Пять лет назад
Анитаполис, Бразилия
Я не верила слухам. Пока не увидела его.
Вот уже несколько лет у нас в городе шептались о бессмертном, который вздыбил моря и расколол землю. О всаднике, который пришел в наши края и пытался перебить всех нас, людей. Ходили слухи, что его поймали и в наказание заперли где-то среди необъятных лесов Южной Бразилии. Где-то неподалеку от нашего города.
До сих пор я не придавала этим слухам особого значения.
Под проливным дождем мой взгляд зацепился за бесформенный ком, лежащий на обочине грунтовой дороги.
Не смотри туда.
Я знаю, что смотреть не надо. Знаю, когда мой разум соберет то, что я вижу перед собой, в связную картину, мне это не понравится. Но отвести взгляд невозможно. Хлюпая ботинками по грязи, я приближаюсь к этому предмету и наконец понимаю, что у моих ног: грязное, окровавленное туловище. Изуродованное почти до неузнаваемости.
Дыхание у меня сбивается, я едва не роняю корзину с плодами джаботикабы[4] и не рассыпаю темные ягоды по земле.
Кто мог сделать такое со своим ближним?
Домой! Скорее!
Нападавший, может быть, и сейчас где-то здесь, а этот бедняга, которого бросили умирать… ему уже нет смысла пытаться помочь. Он явно мертв.
Проходя мимо тела, я невольно замедляю шаг – ничего не могу с собой поделать, любопытство берет верх. И тут замечаю нечто странное. На шее и на груди этого человека… что-то светится.
Ожерелье какое-нибудь, что ли? Что за украшение может так светиться? Я пристально вглядываюсь в голый торс, рассеянно отмечая, что передо мной мужчина.
Хватит пялиться, иди домой! Кто бы это ни был, он мертв, а я промокла до костей, и если опять приду поздно, тетя Мария с меня шкуру спустит.
Не говоря уже о том, что убийца мог притаиться в лесу, возвышающемся у самой дороги.
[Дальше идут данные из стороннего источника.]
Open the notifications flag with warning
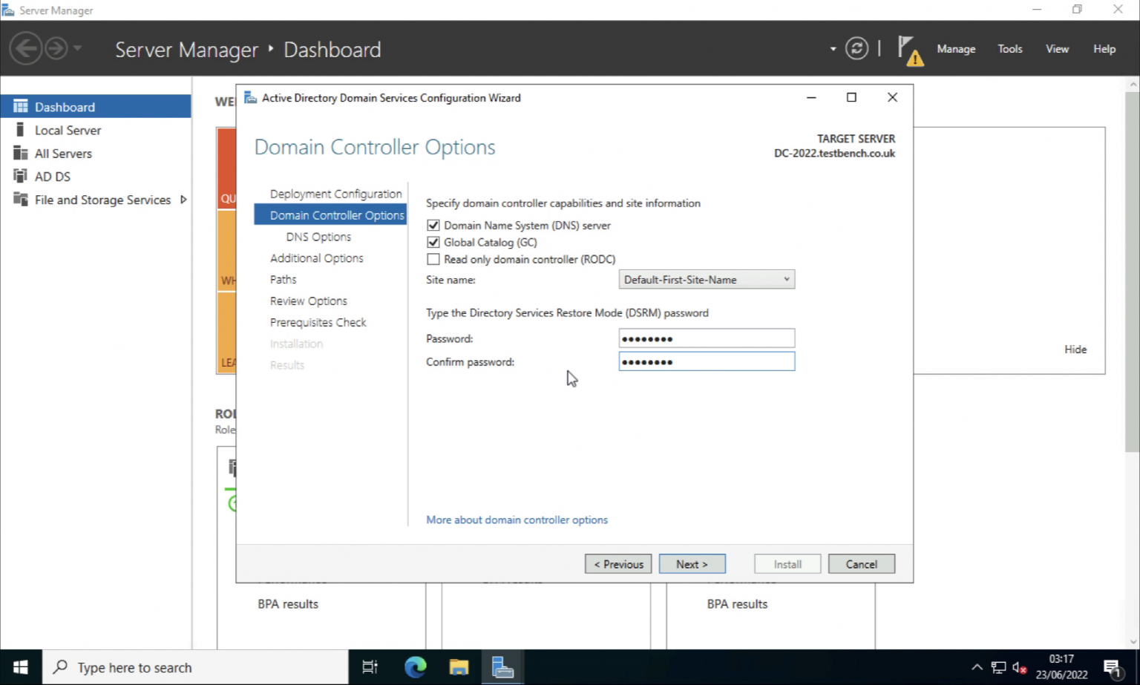1140x685 pixels. pos(909,50)
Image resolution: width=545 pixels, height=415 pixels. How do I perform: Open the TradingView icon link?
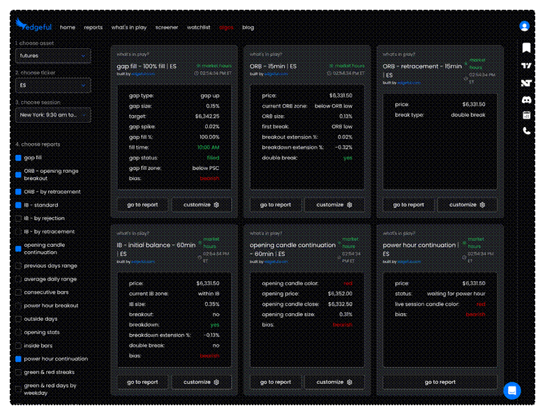[526, 66]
Может быть, в этот самый момент он наблюдает за мной.
Напуганная этой мыслью, я поднимаюсь на ноги и тянусь за корзиной, а дождь все хлещет. Не успеваю я сделать шаг, как за спиной раздается слабый звук.
Я резко оборачиваюсь, и на этот раз плоды джаботикабы все-таки рассыпаются из корзины.
Я окидываю взглядом деревья по обе стороны от дороги в полной уверенности, что из-за них вот-вот выскочит убийца.
И тут снова слышу звук, только теперь мне ясно, откуда он исходит: от окровавленного тела.
Вот дерьмо!
Неужели этот человек… жив?
Мысль пугающая, чтобы не сказать больше. Он же на куски разорван!
Я сглатываю комок и делаю шаг к телу, чувствуя, как внутри все холодеет от ужаса.
Просто проверю, чтобы убедиться, что он мертв…
И все же я не сразу решаюсь коснуться его. Одной руки у него нет вообще, целиком. Другая оторвана до локтя, ее рваные края представляют собой сплошное месиво.
Я перевожу взгляд на его грудь, исполосованную плетью до самого паха. Ноги не отрублены, но, похоже, как и туловище, рассечены в нескольких местах. С обнаженного мужчины стекают струйки крови, смешанной с дождевой водой.
От зрелища такой страшной боли хочется плакать.
– Что с вами случилось?
Мужчина лежит неподвижно. Слишком неподвижно. Должно быть, тот звук мне просто померещился.
Человек никак не может выжить после таких ран.
По коже у меня все еще бегают мурашки. Инстинкты подсказывают: нужно бежать, пока тот, кто это сделал, не напал и на меня.
Прежде чем подняться, я кладу руку на грудь мужчины, прямо напротив сердца, – просто чтобы убедиться, что он действительно умер.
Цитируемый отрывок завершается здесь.